# Thoughts on How to Train Your Dragon 3



## Faunic (Jun 7, 2018)

If you haven’t already seen, the official trailer for the new HTTYD film is out - any opinions?

Toothless is definitely gonna have fun


----------



## Rant (Jun 7, 2018)

Oh god no, the porn! Not the porn!!!!


----------



## Deleted member 82554 (Jun 7, 2018)

In a word: excited.



Spoiler






Rant said:


> Oh god no, the porn! Not the porn!!!!


Nothing is sacred from horny nerds, nothing.


----------



## Faunic (Jun 7, 2018)

Rant said:


> Oh god no, the porn! Not the porn!!!!


I think the porn situation was bad before this film :V


----------



## Lunaris (Jun 8, 2018)

I need this film to be out, like right now :>


----------



## Leo Whitepaw (Jun 8, 2018)

Faunic said:


> I think the porn situation was bad before this film :V


I have had the misfortune to happen upon it once upon a time. I hope never to see it again :c


----------



## dustyfret (Jun 8, 2018)

Looks great. Loved the first two films - this one looks really good too.


----------



## Stratelier (Jun 8, 2018)

Somehow I'd already guessed that Toothless's girlfriend would be termed a "light fury".

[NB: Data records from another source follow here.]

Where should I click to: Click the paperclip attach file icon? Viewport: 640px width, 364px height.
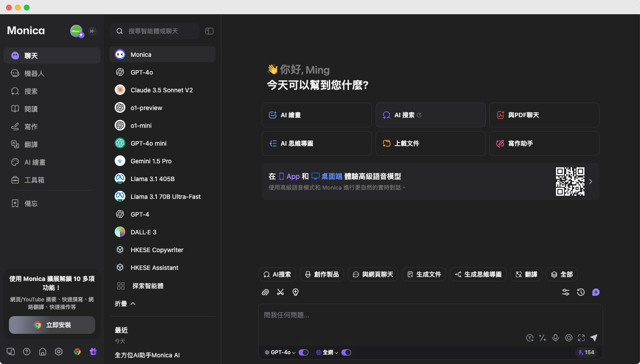tap(265, 292)
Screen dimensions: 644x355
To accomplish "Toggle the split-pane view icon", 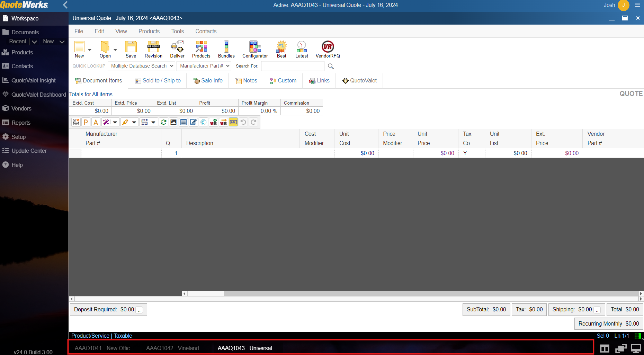I will 605,348.
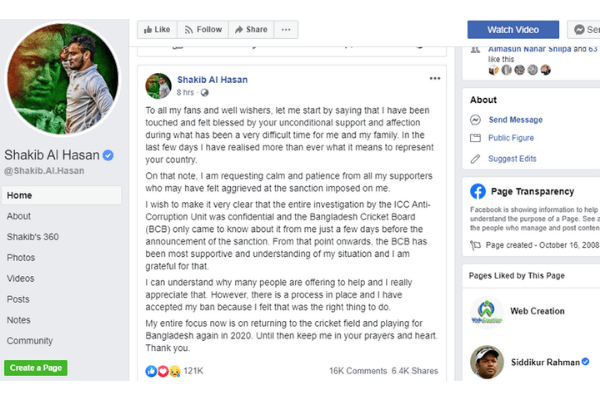Click the Suggest Edits pencil icon

[x=476, y=158]
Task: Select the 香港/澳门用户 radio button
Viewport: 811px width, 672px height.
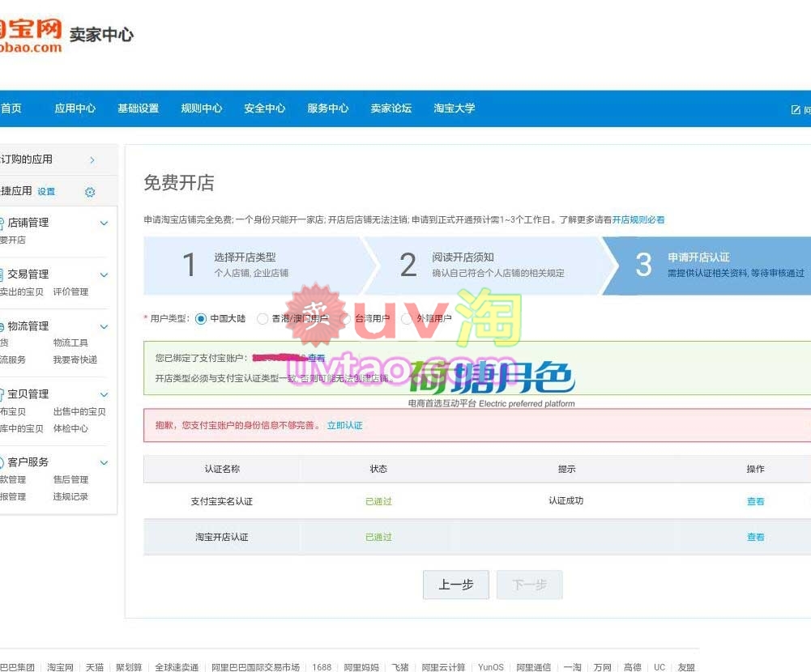Action: tap(263, 319)
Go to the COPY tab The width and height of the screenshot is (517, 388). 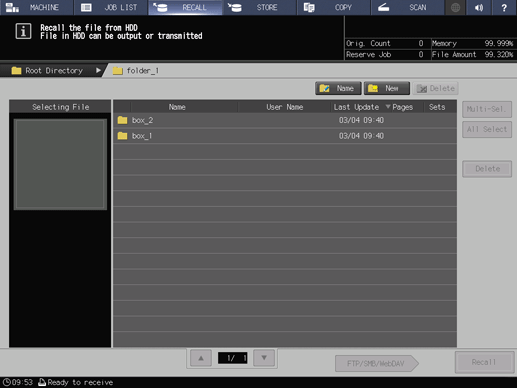[334, 7]
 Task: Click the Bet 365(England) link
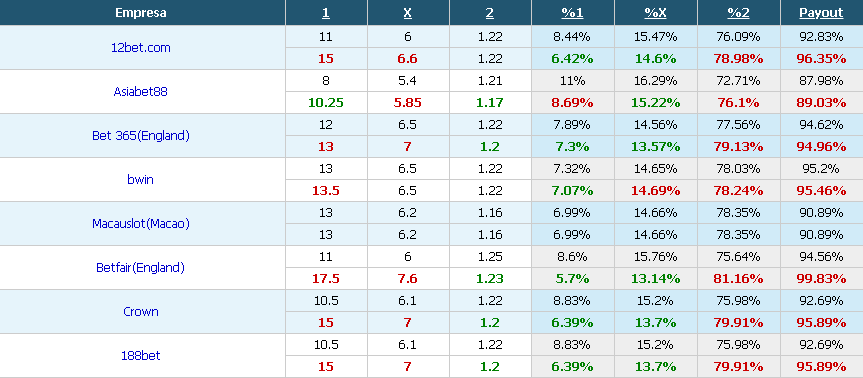tap(141, 135)
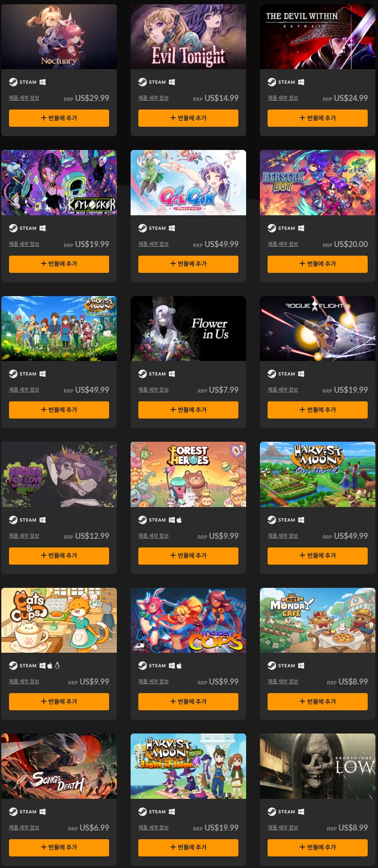Click the Windows icon under Berserk Boy
Image resolution: width=378 pixels, height=868 pixels.
tap(301, 228)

The shots of Toothless trying to impress the girl (taking cues from Hiccup) stood out as a little ridiculous, but that's probably just by seeing them out of context.

There's also a new villain hunting not necessarily dragons in general, but Night Furies specifically, while the protagonists are trying to protect more dragons.  Reprising HTTYD2 just a little are we?  Well, quality is all in the details, and this one promises to be a conclusion to the HTTYD saga.


----------



## Starbeak (Jun 9, 2018)

If they 



Spoiler: Plot-point from HTTYD2



Revive Hiccup's father then I will feel betrayed yet happy at the same time, because as sad as that was, it was vital for the film, in my opinion


 . The second one was so good it became one of my favorites from Dreamworks Animation. I liked the first one and if I were to rate them: HTTYD one would be an 8, and the second would be a solid 10.

I have seen some of the spin-off series of the films but not enough to give them all a rating lol

The third one seems to have a bunch of shipping in the trailer, let's just see how it plays out


----------



## Ginza (Jun 9, 2018)

I’m indifferent. HTTYD never interested me all that much. My sibling on the other hand, is a HUGE scalie and is raving over this, so I’ll share her thoughts on the matter


“I think that it’s ruining the franchise. Part of what made Toothless so cute and unique, was that he was the last of his kind. Obviously he’s going to reproduce with her, and there will be more night furies- taking away that fun aspect. I’m still excited though!”


----------



## Infrarednexus (Jun 9, 2018)

I love Hiccups armor design. He wen't from a scrawny person you felt bad for to a full on hero with a badass look.


----------



## Simo (Jun 9, 2018)

I hope it includes spanking. It is not possible to really train a dragon, otherwise.


----------



## AppleButt (Jun 9, 2018)

I’ll definitely give it a watch, though I haven’t really been into any of them.

But once I watch a movie with sequels, I got to watch them all.  No questions asked.  I just gotta.


----------



## Infrarednexus (Jun 9, 2018)

Simo said:


> I hope it includes spanking. It is not possible to really train a dragon, otherwise.


I second this notion!


----------